» PAGE EXCERPT

Jeshoreshwari Kali Temple () is a famous Hindu temple in Bangladesh, dedicated to the goddess Kali. The temple is located in Ishwaripur, a village in Shyamnagar upazila of Satkhira. The name "Jeshoreshwari" means "Goddess of Jeshore".

Legend 
Jeshoreshwari is regarded as one of the 51 Peeth of Sati; according to the belief, it is where the various parts of Sati's body are said to have fallen. Jeshoreshwari represents the site where the palm of Sati fell. Legend says that the General of Maharaja Pratapaditya discovered a luminant ray of light coming from the bushes, and came upon a piece of stone carved in the form of a human palm. Later, Pratapaditya started worshiping Kali, building the Jeshoreshwari Kali Temple. As to be the "Goddess of Jessore", it was named after Jessore.

The Jeshoreshwari Shrine as a Shakti Peeth
Palms of hands and soles of the feet

The mythology of Daksha yaga and Sati's self-immolation is the story behind the origin of Shakti Peethas. Shakti Peethas divine places or holy abode of the Mother Goddess(Parashakti). These shrines are believed to be sanctified with the presence of Shakti due to the falling of body parts of the corpse of Sati Devi, when Lord Shiva carried it and wandered throughout Aryavartha in sorrow. There are 51 Shakti Peeth located all around South Asia. Each temple have shrines for Shakti and  Kalabhairava, The Shakti of this shrine is addressed as Jeshoreshwari and Bhairava as Chanda.

History 

It is believed to have created by a brahman named Anari. He created a 100-door temple for the Jeshoreshwari Peeth. But the timeline is not to be known. Later it has been renovated by Lakshman Sen and Pratapaditya in their reigning periods.

Worship and rituals

The temple is visited by pilgrims from all over, irrespective of sectarian differences. Worship is done by the priest every Saturday and Tuesday at noon time. But before 1971, there was a daily routine of worship. Every year on the day of Kali puja, the present Caretakers of the temple conduct a ceremony. There is also a Mela taking place around the temple compound.

'Natmondir' and architecture
A large rectangular covered platform called Natmondir has been erected adjacent to the main temple, from where the face of the goddess can be seen. This was renovated by Laxman Sen in the late 13th century, but the builders are not known. After 1971, it crumbled. Now only the pillars can be seen.

» YOUR INSTRUCTIONS
According to the text on the Jeshoreshwari Kali Temple, on which days and at what time does the priest perform worship?

» DATA BLOCK
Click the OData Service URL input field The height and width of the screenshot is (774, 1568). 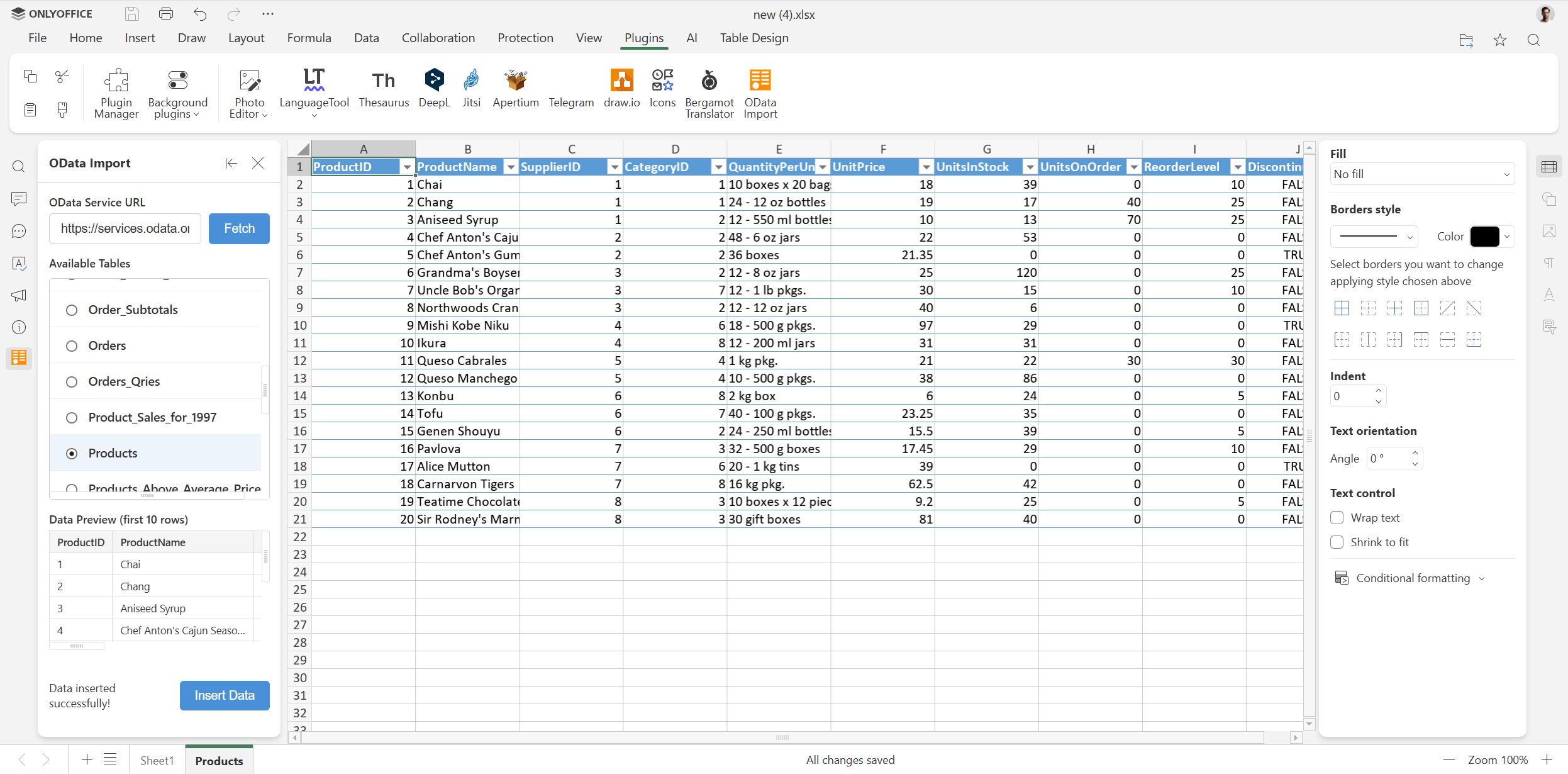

» WRITTEN RESPONSE
Every Saturday and Tuesday at noon.